General surgeon ~ Private hospital ~ Laparoscopic surgery ~ Postoperative complications ~ Standard of care ~ Information about treatment options ~ Information about restrictions on practice ~ Rights 4(1), 6(1)(a), 6(1)(b), 6(1)(c)

A GP diagnosed a 61-year-old woman with gallstones and arranged an ultrasound, which identified a large gallstone. He referred her to a private surgeon, who informed her that there was a possibility that her gallbladder could perforate, and recommended an urgent laparoscopic cholecystectomy. He telephoned the private hospital to make arrangements and found that the operation could not be performed until the following week. He did not consider her condition severe enough for acute admission to the public hospital, so he booked her for private surgery, arranged a blood test, and prescribed antibiotics for the evident infection.

At the time, the surgeon's operating privileges were restricted to the one private hospital, and day surgery only in his public practice, owing to concerns over his competence in colorectal surgery, which was undergoing audit by the Medical Council. The surgeon did not inform the woman of these restrictions, or discuss the option of having the surgery performed by a different surgeon or being referred urgently to the public hospital.

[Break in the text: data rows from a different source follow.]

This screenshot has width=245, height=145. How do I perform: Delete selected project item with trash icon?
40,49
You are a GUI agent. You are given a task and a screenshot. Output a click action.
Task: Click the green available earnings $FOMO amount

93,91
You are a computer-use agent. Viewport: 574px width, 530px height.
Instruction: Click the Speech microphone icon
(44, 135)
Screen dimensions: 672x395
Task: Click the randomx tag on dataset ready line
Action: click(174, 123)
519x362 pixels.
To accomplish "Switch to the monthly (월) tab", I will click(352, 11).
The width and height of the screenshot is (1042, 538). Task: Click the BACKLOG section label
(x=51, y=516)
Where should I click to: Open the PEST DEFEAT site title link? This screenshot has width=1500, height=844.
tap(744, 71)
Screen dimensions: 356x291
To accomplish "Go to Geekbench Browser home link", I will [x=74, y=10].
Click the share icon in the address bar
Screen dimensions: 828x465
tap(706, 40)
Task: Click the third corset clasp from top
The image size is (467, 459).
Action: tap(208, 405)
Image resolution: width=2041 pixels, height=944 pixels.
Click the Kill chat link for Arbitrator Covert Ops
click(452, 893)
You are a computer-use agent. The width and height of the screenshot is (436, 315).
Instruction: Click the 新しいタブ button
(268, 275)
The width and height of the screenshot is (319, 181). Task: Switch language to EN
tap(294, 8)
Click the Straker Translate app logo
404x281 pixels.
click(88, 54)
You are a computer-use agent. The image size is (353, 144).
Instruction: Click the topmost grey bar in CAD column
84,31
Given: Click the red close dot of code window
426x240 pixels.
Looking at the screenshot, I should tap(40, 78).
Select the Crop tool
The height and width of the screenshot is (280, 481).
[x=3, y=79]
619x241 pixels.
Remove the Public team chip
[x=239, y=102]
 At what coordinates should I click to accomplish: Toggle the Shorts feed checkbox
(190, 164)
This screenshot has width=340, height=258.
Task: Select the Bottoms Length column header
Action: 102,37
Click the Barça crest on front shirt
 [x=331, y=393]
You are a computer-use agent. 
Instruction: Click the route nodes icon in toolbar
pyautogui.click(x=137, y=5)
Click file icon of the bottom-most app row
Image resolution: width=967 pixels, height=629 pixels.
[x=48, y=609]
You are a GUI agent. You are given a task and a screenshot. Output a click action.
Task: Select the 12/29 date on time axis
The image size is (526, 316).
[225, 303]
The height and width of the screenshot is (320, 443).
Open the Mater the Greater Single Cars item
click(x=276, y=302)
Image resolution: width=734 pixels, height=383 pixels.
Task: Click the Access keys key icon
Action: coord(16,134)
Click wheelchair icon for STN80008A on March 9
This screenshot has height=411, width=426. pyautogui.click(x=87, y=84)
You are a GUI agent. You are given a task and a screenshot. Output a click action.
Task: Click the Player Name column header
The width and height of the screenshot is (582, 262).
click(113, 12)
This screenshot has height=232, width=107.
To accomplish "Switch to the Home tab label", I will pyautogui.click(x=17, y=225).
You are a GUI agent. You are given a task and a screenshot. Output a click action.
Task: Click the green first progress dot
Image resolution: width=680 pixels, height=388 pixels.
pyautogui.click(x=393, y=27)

Over the next nine days the woman experienced severe discomfort, including a sharp pain the evening before surgery. She described this to the surgeon at his preoperative visit, and he suggested the possibility of gallbladder perforation. Laparoscopic surgery to remove the gallstone was difficult because the gallbladder had indeed perforated and resealed, and the gallbladder was inflamed and adhering to the abdomen. Postoperatively the surgeon assessed the woman regularly and prescribed a strong antibiotic because of the risk of abscess formation. Three days later the woman showed signs of haemorrhage, and the surgeon arranged urgent transfer to the public hospital for a suspected fluid collection in her abdomen. She underwent surgery to remove blood and a large semi-infected clot resulting from a postoperative bleed. She was discharged a few days later and made a complete recovery.

The woman's husband complained that the surgeon should have informed her of his operating restrictions and referred her to the public hospital on learning of the delay in access to the private hospital. In addition, he should have performed open rather than laparoscopic surgery, and had more discussion with her on her condition and progress postoperatively.

It was held that the surgeon breached Right 6(1) in not informing the woman of alternative treatment options or the restrictions on his practice, thus not enabling her to make an informed choice as to whether to proceed with surgery performed by him. It was noted that a number of treatment options were available, including conservative treatment with antibiotics and being placed on a waiting list for routine surgery once inflammation of the gallbladder had subsided. While an urgent referral to the public hospital was probably not warranted, the woman may have preferred to be treated by a different clinician in light of the surgeon's restrictions.

The surgeon was found not to have breached Right 4(1) in respect of his clinical treatment. The operation, though technically difficult, went as planned and there were no clinical reasons why laparoscopic surgery should not have been performed; his postoperative management was appropriate and he made a timely referral to the public hospital for further investigation.